> [Extracted information]:
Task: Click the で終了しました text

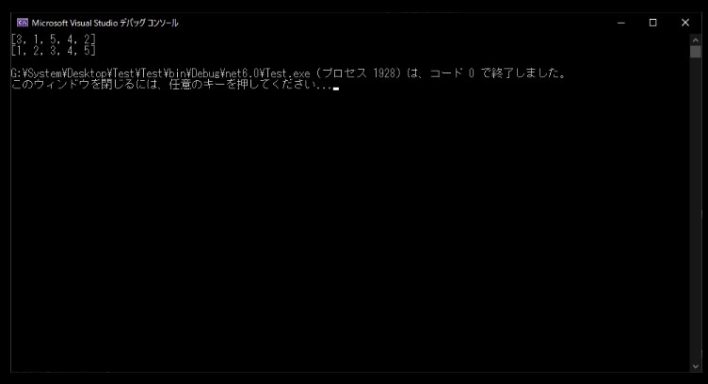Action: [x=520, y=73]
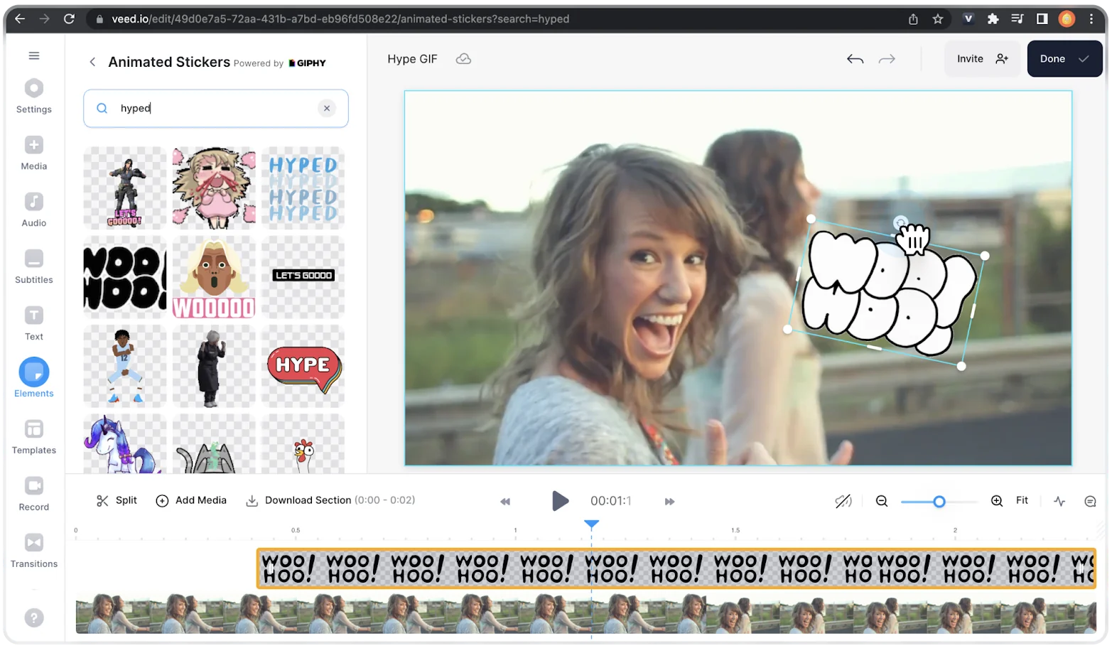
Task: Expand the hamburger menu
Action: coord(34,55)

---

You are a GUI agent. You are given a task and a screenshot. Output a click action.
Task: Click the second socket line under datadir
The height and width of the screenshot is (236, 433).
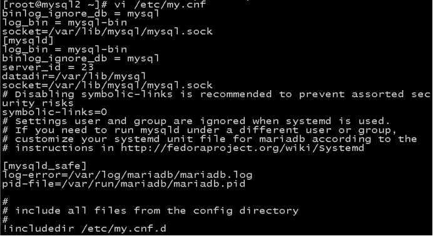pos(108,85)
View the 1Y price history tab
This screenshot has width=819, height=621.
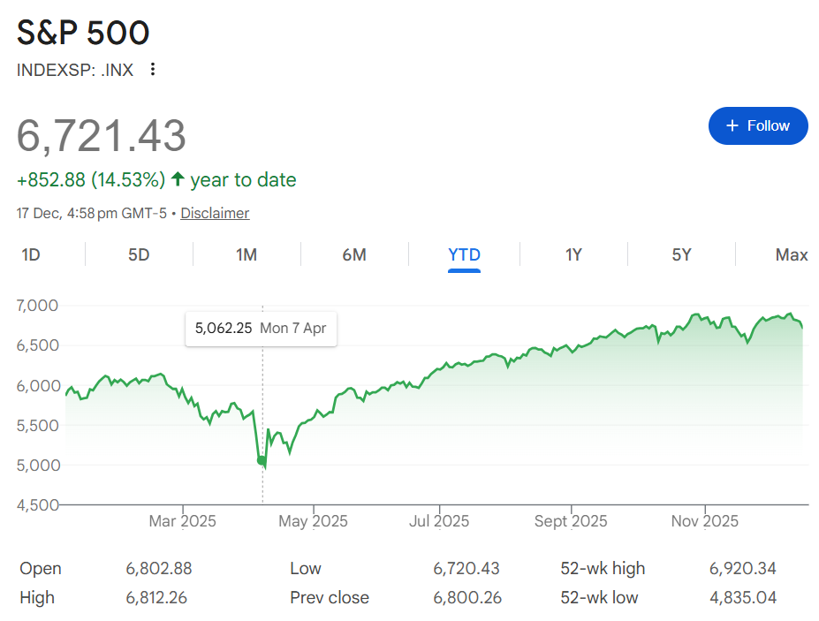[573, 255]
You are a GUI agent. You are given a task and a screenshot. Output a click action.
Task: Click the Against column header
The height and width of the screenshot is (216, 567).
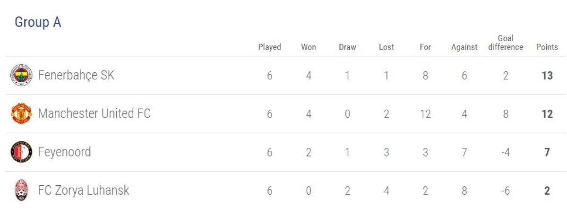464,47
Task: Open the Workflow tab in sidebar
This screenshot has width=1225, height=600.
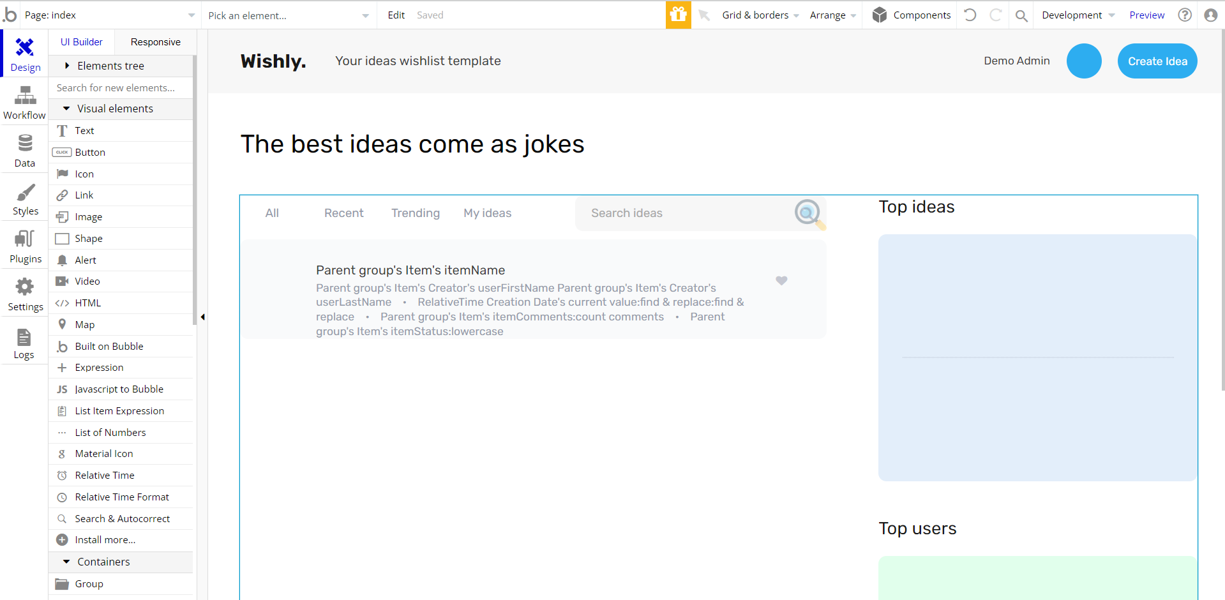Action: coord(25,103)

* * *

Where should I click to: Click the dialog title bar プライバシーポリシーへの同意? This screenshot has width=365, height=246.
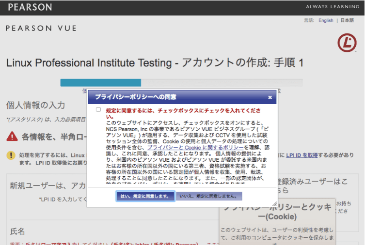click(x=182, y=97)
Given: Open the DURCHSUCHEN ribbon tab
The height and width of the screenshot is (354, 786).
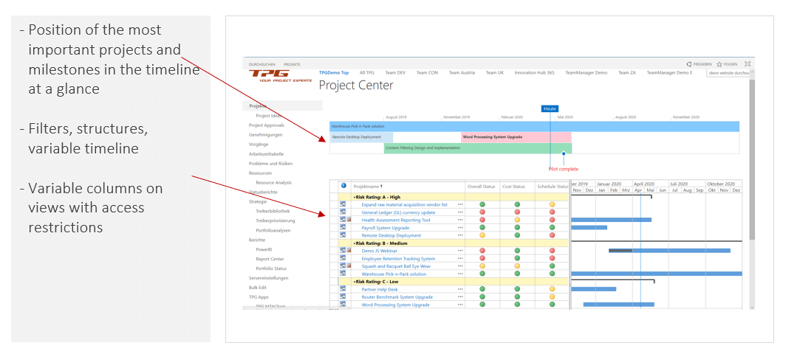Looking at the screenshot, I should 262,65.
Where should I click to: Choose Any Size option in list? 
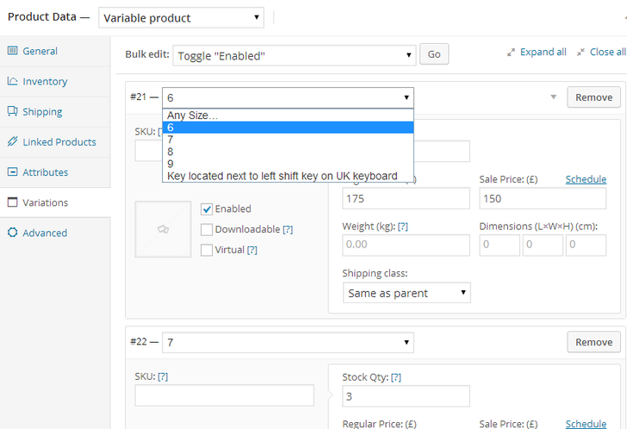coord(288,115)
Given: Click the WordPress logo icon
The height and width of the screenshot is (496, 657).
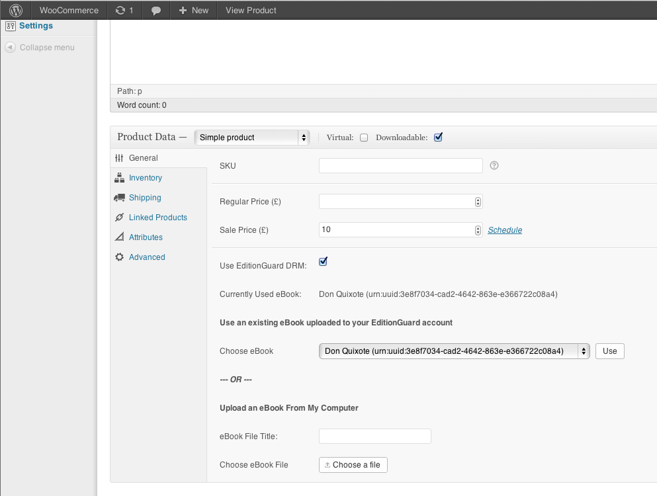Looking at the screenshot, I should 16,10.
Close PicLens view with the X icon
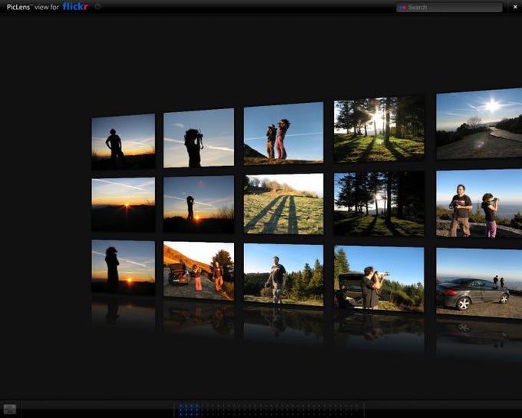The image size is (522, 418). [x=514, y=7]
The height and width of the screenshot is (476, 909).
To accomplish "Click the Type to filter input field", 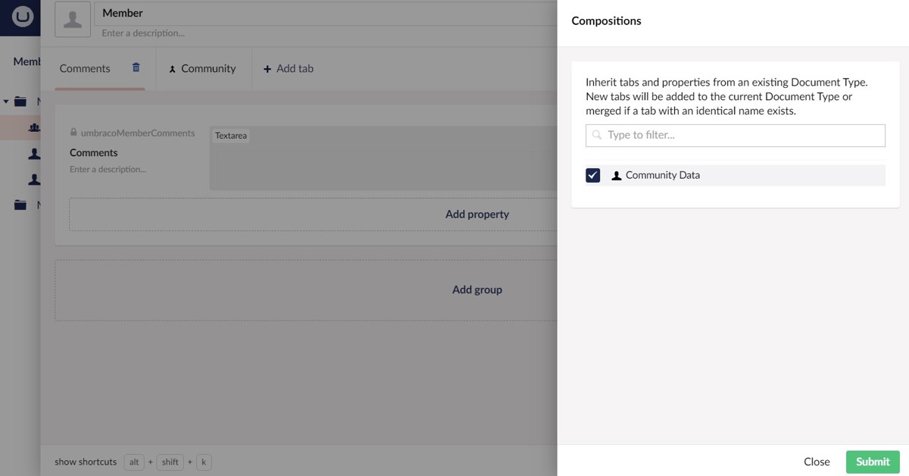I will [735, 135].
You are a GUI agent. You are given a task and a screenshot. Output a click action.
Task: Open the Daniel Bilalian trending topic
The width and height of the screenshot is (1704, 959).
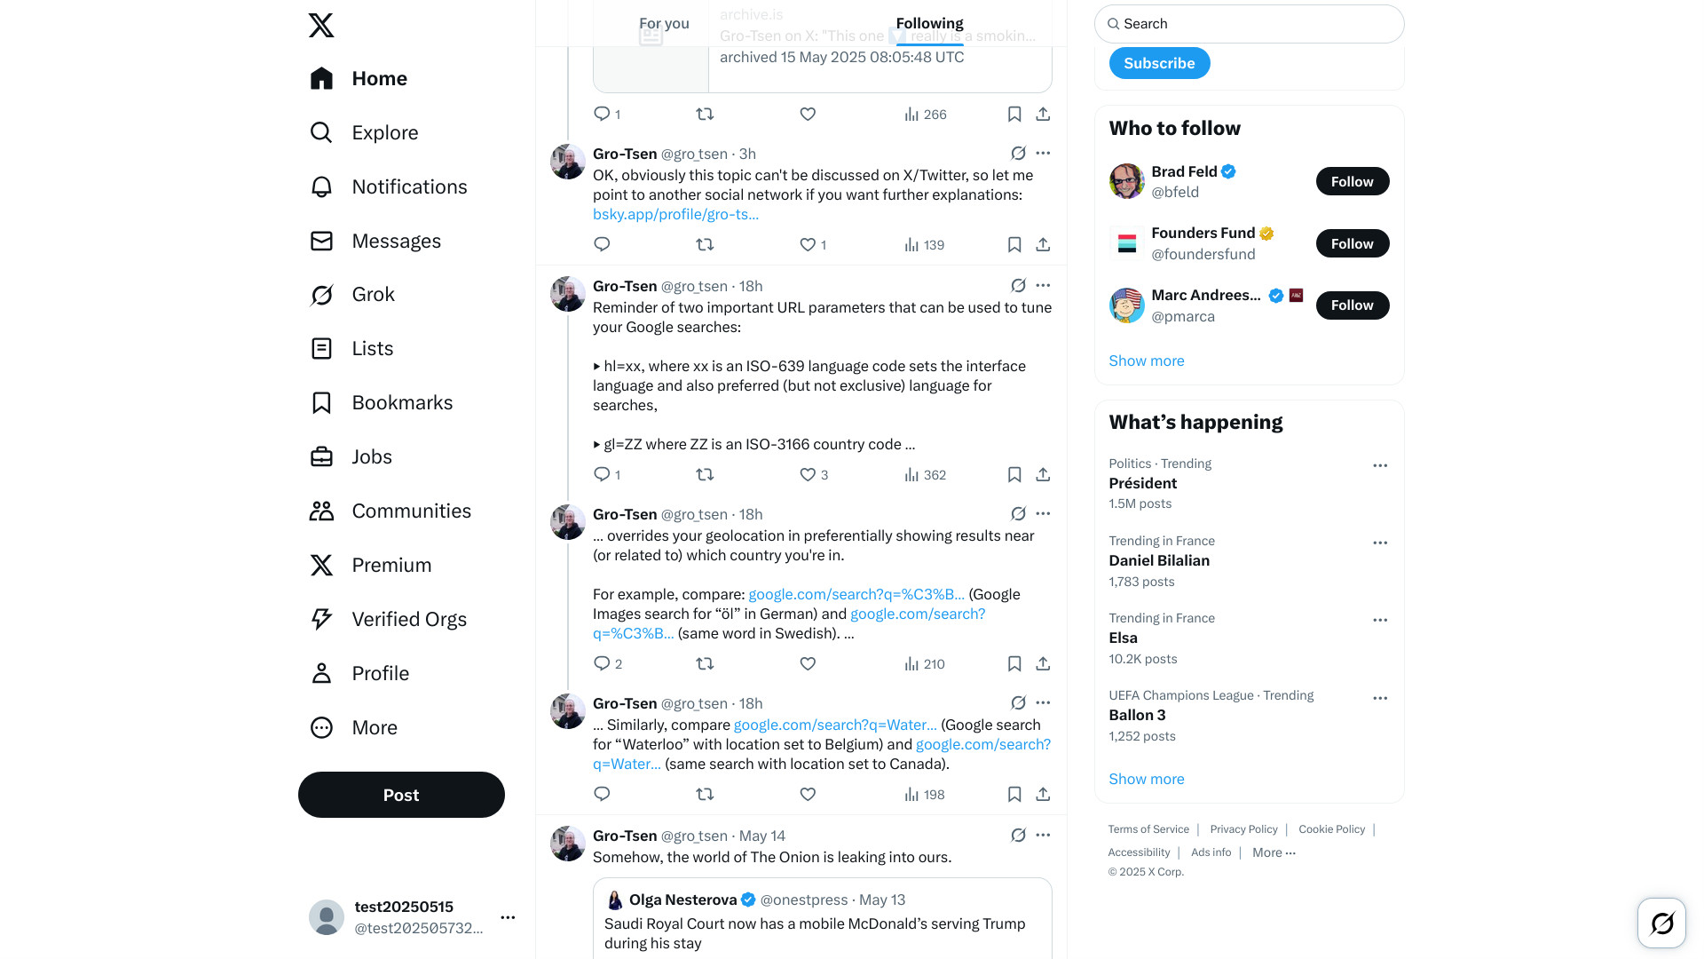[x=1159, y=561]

> [Work task]: Search the entries for the word "Open", then list each line that holds it.

> [Result for this exercise]:
Task: Open the Workflow tab in sidebar
Given: Open the DURCHSUCHEN ribbon tab
Task: Open the Daniel Bilalian trending topic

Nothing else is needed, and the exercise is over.